Yukarıda sıralanan beş örnek Türkiye’nin en temel sorunlarını ve bu sorunlara AKP’lilerin yaklaşımını net şekilde ortaya koyuyor. İşsizlik, yoksulluk hatta açlık Türkiye’nin can yakan sorunu haline geldi. Öyle ki kırsaldan, kentin dış mahallelerinden merkezlere doğru hızla ilerlemeye devam ediyor. Sadece AKP’lilerin yaşam alanlarına uğramıyor. Yüksek duvarlarla çevrili siteler, yalılar, villa kentler bu yeni zenginlerin korunaklı alanları oldu.

AKP’li elitler 20 yıl içinde hayal bile edemeyecek kadar zenginleştiler. Çocukları bu zenginliğin içine doğdu. Daha ilk yaşlarında batıda hangi üniversitede okuyacakları ayarlandı. Milyonluk arabaları, evleri oldu. En pahalı markalar tercihleri oldu. Fatih’te, Zeytinburnu’nda, Bayrampaşa’da oturdukları apartman dairelerinden villa kentlere hatta oradan yalılara taşındılar. İş insanı oldular. Kamunun açtığı her ihaleyi aldılar. Bürokratları ikişer üçer maaş almaya başladı. Zenginlikleri tam anlamıyla göz kamaştırıyor.

Ama tüm bu zenginliğin, servetin konuşulmasından da hiç haz etmiyorlar. Adı konulmamış yasak ilan edildi. Mütevaziliğinden ya da utangaçlıklarından mı dersiniz? Hiç sanmıyorum.

HER ŞEY ÜLKE İTİBARI İÇİN

Bundan 20 yıl önce sokaklarda çok ender karşılaştığınız lüks makam araçları artık her yerde. O kadar çoğaldılar ki siyah camlarla peşi sıra geçen arabaların içinde kimlerin olduğunu ve nerede çalıştıklarını artık bilmek bile mümkün değil. En küçük bürokrat bile kendinde böyle bir ayrıcalığı hak görmeye başladı. Çünkü artık devlet onlarındı ve her şeyi yapabilme hakkına sahiplerdi. Eleştiri alınca da en tepedekinden en alttakine mazeret hazırdı: “Devleti temsil ediyoruz. Devletin itibarından tasarruf olmaz.”
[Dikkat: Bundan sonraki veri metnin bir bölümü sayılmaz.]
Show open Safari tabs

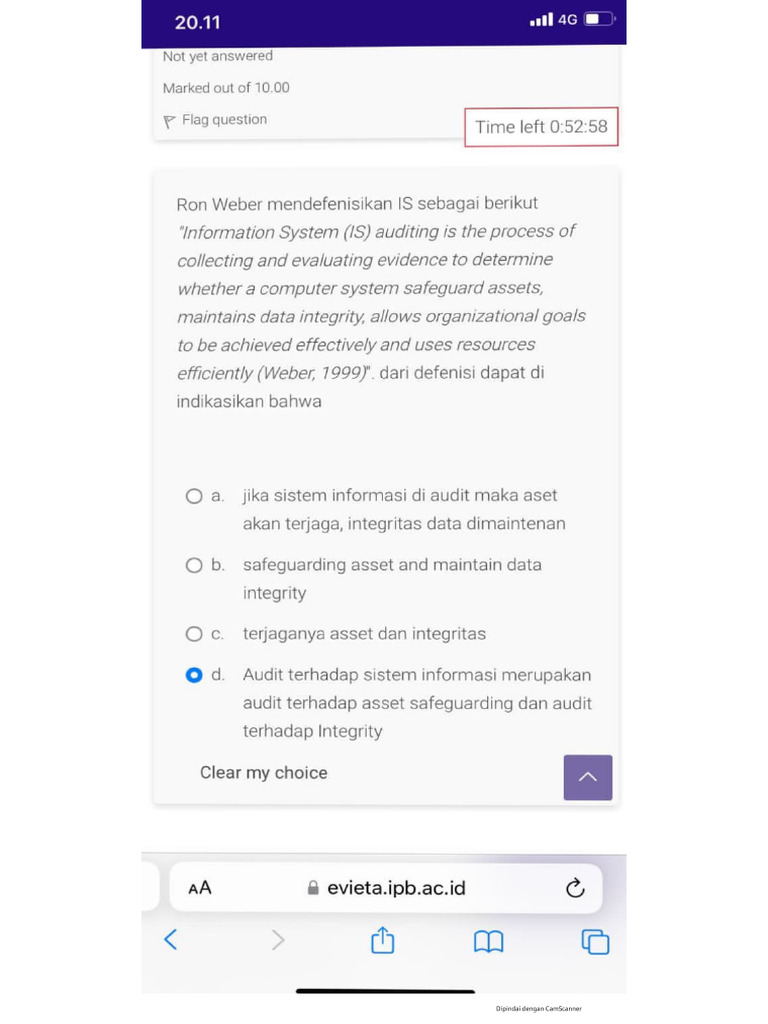coord(595,941)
Diyanet İşleri Başkanlığı’ndan tarikat ve cemaat liderlerine kadar hepsi yoksullukla ilgili ortak söylem geliştirdiler. Onlara göre yoksullar ibadetlerinden vazgeçmeyerek şükretmeye devam ederlerse bu dünyada olmasa bile diğerinde ödüllerini alacaktı. Yoksullara akşam pazarı öneren Diyanet, son olarak Bodrum’da 100 milyonluk külliye inşa etmeye başladı. Cübbeli Ahmet, asgari ücret pazarlığı yapanlara, geçinemiyoruz diyenlere iki dua önererek soruna çözüm öneriyordu. Kendi zenginliğini buna bağlayarak.

AKP ve yandaşlarının anlayışı çok net: “Yoksulsan suçlu sensin. Ya yeterince çalışmadın, ya yetirince ibadet etmedin ve şükretmedin. Suçlu bu kadar zenginliğin içinde hâlâ yoksul kalmayı başaran sensin.”

HER TARAFI ÇÜRÜYEN BİR YAPI

Bakan Selçuk, ağustos ayında yapılan yardımları sıralarken 13.1 milyon emekliye 30.5 milyar lira ödendiğinin altını çizdi. Dil sürçmesi değil tam da zihniyetlerinin dışa vurumu. Yıllarca verilen emeğin, ücretlerden yapılan kesintilerin karşılığını, hak olan bir ödemeyi yardım gibi, destek gibi sunmak ancak bir AKP’linin aklına gelebilir. AKP’li Cumhurbaşkanı Erdoğan pazartesi günü pandemi destek paketini açıkladı. Esnafa 3 ay boyunca bin liralık nakdi yardım 750 liralık kira desteği verileceğini müjdeledi. 1040 liraya mahkûm edilen binlerce çalışana şimdi de aylık bin liraya geçinmeleri istenen 400 bin esnaf eklendi. Üstelik sadece 3 aylığına. Yurttaşa verilen her destek hak edilmiş bir katkı değil onların bir lütfu gibi sunuldu, sunuluyor. Ülkenin yüzde 98’i yok sayılıyor.
Kendileri en ufak konforlarından feragat etmezken acı reçete önerenlerin yarattığı sistemin cilaları döküldü, çürümeye başladı. Çürük kokusu tüm ülkeyi sardı.